The engineer then checks whether the entity is absent from the index, filtered out by metadata, split across chunks, or ranked below top-k. The fix might be alias normalization, a product-tier metadata filter, a reranker change, or a new regression case. Unlike a standalone Ragas notebook run that can leave failing entity cases detached from production evidence, FutureAGI keeps the score next to the trace or dataset row, so the missing entity is debuggable.
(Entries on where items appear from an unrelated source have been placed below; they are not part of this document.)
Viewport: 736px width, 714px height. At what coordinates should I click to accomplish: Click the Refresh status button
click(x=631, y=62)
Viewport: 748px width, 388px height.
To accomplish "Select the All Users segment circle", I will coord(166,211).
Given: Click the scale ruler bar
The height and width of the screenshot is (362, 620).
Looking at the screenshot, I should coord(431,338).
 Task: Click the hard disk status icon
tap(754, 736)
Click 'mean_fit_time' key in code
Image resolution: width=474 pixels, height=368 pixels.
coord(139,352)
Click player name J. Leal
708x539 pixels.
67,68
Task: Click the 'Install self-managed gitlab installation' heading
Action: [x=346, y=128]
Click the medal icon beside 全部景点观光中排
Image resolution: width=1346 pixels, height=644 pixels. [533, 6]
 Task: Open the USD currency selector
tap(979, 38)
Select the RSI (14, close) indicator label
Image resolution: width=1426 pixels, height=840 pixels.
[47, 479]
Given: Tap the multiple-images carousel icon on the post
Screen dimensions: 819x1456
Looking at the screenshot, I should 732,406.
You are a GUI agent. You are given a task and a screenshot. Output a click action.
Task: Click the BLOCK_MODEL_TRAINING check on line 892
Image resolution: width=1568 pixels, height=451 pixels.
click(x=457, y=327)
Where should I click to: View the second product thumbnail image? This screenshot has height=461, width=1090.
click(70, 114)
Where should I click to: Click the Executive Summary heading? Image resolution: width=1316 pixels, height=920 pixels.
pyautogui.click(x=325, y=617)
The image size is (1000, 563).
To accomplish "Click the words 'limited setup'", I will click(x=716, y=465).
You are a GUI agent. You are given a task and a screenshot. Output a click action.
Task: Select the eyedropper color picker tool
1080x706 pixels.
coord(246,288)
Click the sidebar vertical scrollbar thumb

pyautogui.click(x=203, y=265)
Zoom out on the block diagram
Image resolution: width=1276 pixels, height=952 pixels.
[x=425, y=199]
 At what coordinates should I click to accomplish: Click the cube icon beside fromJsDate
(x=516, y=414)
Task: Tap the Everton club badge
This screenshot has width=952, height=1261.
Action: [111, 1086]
How to Measure or Detect It

Use context entity recall when you have reference answers, gold evidence, or annotated entity requirements. Measure these signals together:

fi.evals.ContextEntityRecall — returns a recall-style score for entity-level retrieval completeness.
fi.evals.ContextRecall — catches broader sentence-level coverage gaps that are not entity-specific.
traceAI-langchain or traceAI-llamaindex retrieval spans — provide the query and retrieved contexts needed for evaluation.
Eval-fail-rate-by-index-version — shows whether a new chunker, embedding model, metadata filter, or reranker created entity misses.
Escalation rate by entity cohort — useful when failures concentrate around product tiers, regions, account types, or regulated terms.

Minimal Python:

from fi.evals import ContextEntityRecall

metric = ContextEntityRecall()
result = metric.evaluate([{
    "query": "Does ACME Plus cover EU audit-log export?",
    "contexts": ["ACME Basic includes audit logs for US teams."],
    "reference": "ACME Plus covers audit-log export for EU teams."
}])
print(result)

Read low scores as retrieval evidence, not generation evidence. The model cannot answer with an entity it never received.

Common Mistakes

Treating entity recall as answer correctness. It only says required entities were retrieved; the answer can still misuse or contradict them.
Using raw string matching for aliases. “IBM,” “International Business Machines,” and internal account aliases need normalization before scoring.
Aggregating across entity types. Product IDs, medication names, jurisdictions, and broad product families have different risk; threshold them separately.
Running it on unversioned references. Entity requirements drift when policies and indexes change; version references with the corpus snapshot.
Fixing misses by raising top-k only. More chunks can hide the issue with noise; inspect chunking, filters, aliases, and reranking.